What would update this: published sensory studies with varied inclusion rates; investor willingness-to-fund data on hybrid products; regulatory clarity on labelling requirements for hybrid products.
Q5 · The learning-curve analogy
Solar PV and battery storage both saw 80–90% cost reductions over roughly a decade once manufacturing scaled up, driven by learning curves, R&D, and competitive pressure. Swartz suggests a similar trajectory is plausible for CM given enough capital investment. What makes CM's cost trajectory more like biopharma (costs plateau due to biological and regulatory constraints) than solar/batteries (steep learning curve with scale)? Is this a claim about biology, about regulation, or about market structure?
What would update this: evidence of learning-curve effects in early production runs; successful demonstration of cost reduction from pilot to pilot-scale within a single company.

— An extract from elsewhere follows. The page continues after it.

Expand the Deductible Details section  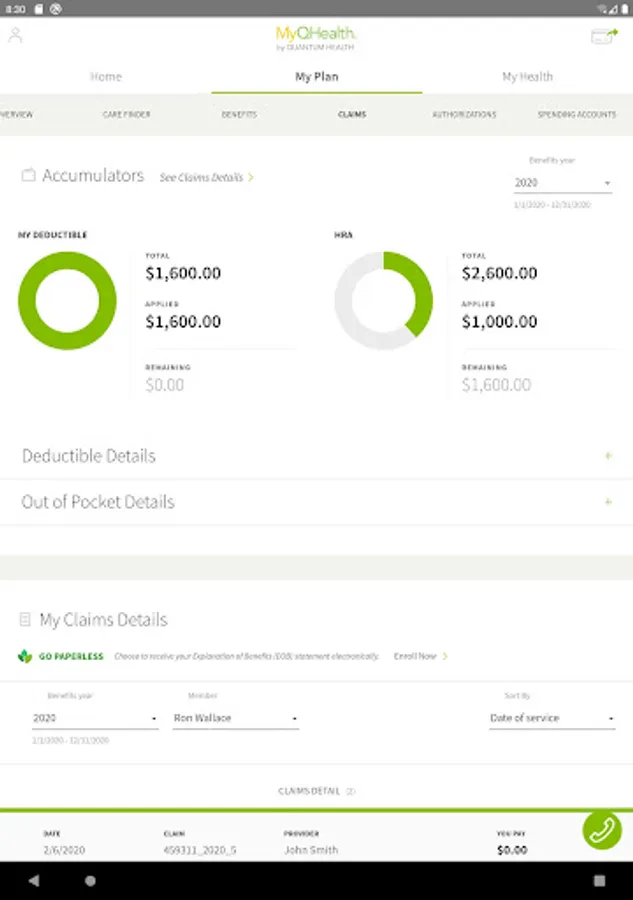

Q6 · Regulatory and geographic scope
US FSMA has cleared gene-edited cell lines for most food applications. Singapore has an established novel food regulatory pathway. If early commercial scale is US and/or Singapore only for 2026–2032 (i.e., grant that EU regulatory constraints bind for a decade), what does the cost trajectory look like, and does that change your 2036 estimate for the global cost frontier?
What would update this: commercial approvals in multiple jurisdictions; demonstrated commercial production at scale in a permissive jurisdiction; EU EFSA decisions on gene editing in cultivated animal products.

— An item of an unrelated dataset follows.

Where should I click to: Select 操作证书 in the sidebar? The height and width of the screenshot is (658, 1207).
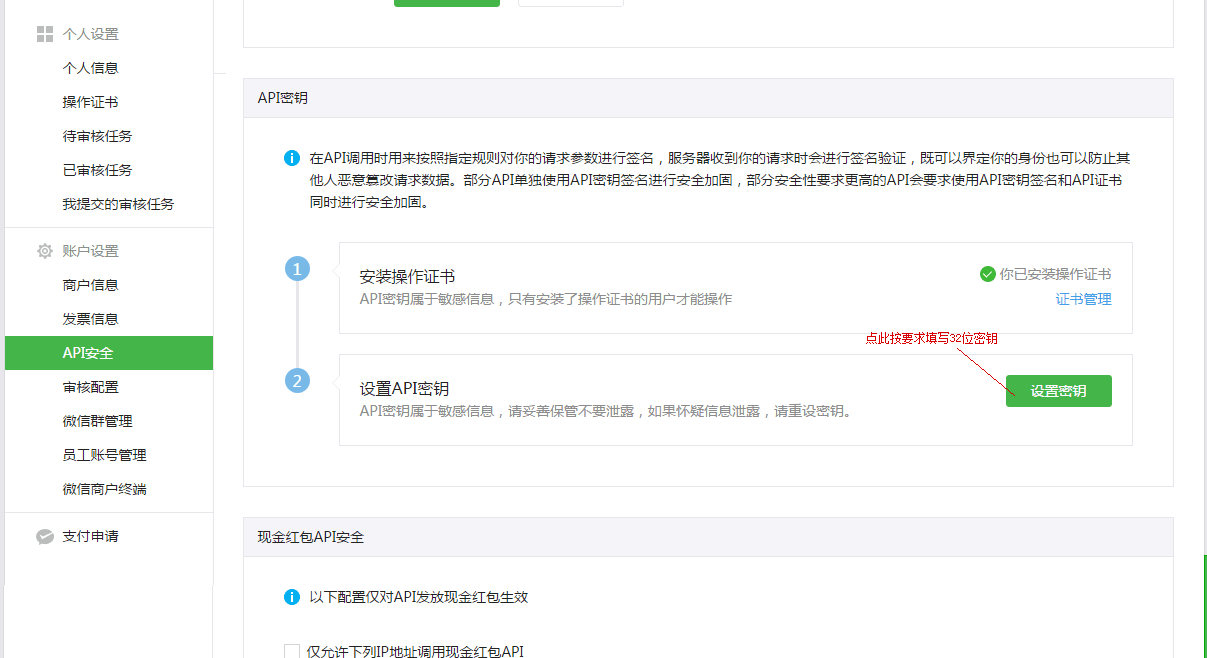90,102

Key questions for optimists — forthcoming. The questions above represent what workshop participants (a largely optimism-leaning group) want skeptics to engage with. A symmetric set — what data or outcomes would change the minds of optimists, and what would constitute evidence that scale-up is not going to work — will be added once input from researchers who hold explicitly skeptical positions has been gathered. Claire Bomkamp (S3): "If something came out that was like, hey, this is going to be an insurmountable obstacle on sort of any of these cost parameters, I think any of those things independently could change my mind... The stuff that is more likely to come up that would change my mind would be more on the bioprocess side."

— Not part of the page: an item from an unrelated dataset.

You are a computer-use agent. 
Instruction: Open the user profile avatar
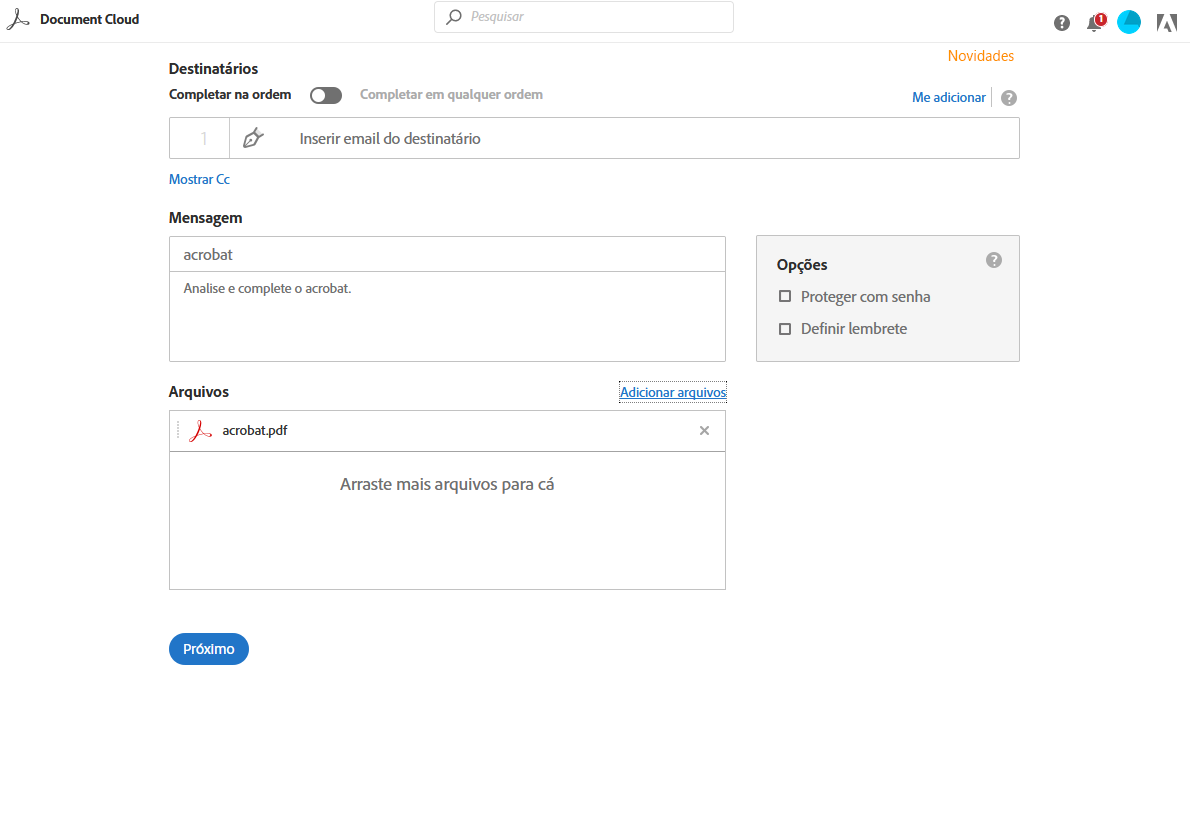coord(1129,22)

The crux map above suggests several places where the interactive cost model dashboard needs development or explicit scenario treatment:
Cell line scenario branching: The model should represent two distinct scenarios — one with optimized, potentially gene-edited cell lines achieving high density and GF independence by 2033, and one without. The cost gap between these scenarios (Crux 1) dwarfs any single parameter change elsewhere in the model.
Hydrolysate substitution as a slider, not a binary: Rather than assuming full hydrolysate substitution (Fuchs) or minimal substitution (Humbird), the model should parameterize substitution rate (0–100%) alongside a QC cost factor that increases with substitution rate. This makes the Swartz/Fuchs crux explicit in the model output (Crux 2).
FCR as a named unknown: The model currently does not represent feed conversion ratio explicitly. Given Swartz's statement that no published data quantifies this, it should be represented as a wide prior rather than a fixed assumption, with sensitivity analysis showing how cost changes as FCR varies (Crux 3).
Inclusion rate as a separate cost lever: Bomkamp's work on translating biomass cost to product cost via inclusion rate is not currently in the model. A simple inclusion-rate slider (1%–100%) showing final product cost would make Crux 4 legible to model users and funders.
Capital availability is a path variable, not a cost parameter: The CDMO-to-dedicated-plant transition and the capital availability question (Crux 5) cannot be represented as a cost input to the 2036 model — they affect the probability that the 2036 scenario occurs at all. This distinction should be explicit in how the model is presented.